= PROVIDED MATERIAL =
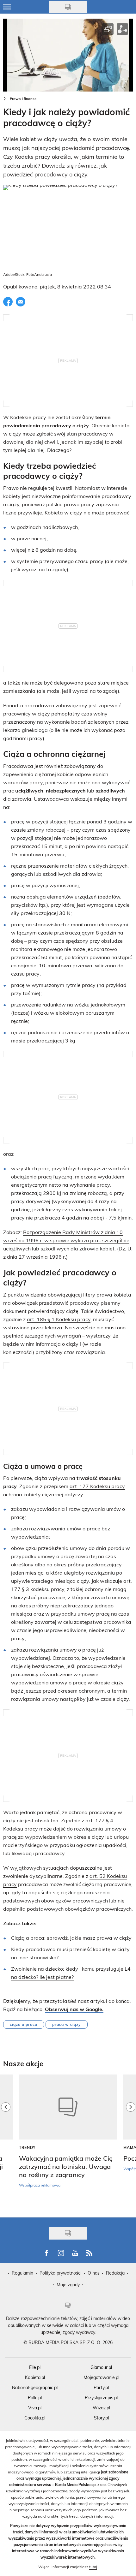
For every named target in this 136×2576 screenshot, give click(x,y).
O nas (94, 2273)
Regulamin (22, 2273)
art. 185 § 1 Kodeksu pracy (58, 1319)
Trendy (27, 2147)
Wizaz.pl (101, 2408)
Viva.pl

= WORK TO COMPLETE =
Repeat the records word for word. Any picture in them should be left out.

= RESULT OF THE EXERCISE =
For every named target in this 136×2576 screenshot, give click(x,y).
O nas (94, 2273)
Regulamin (22, 2273)
art. 185 § 1 Kodeksu pracy (58, 1319)
Trendy (27, 2147)
Wizaz.pl (101, 2408)
Viva.pl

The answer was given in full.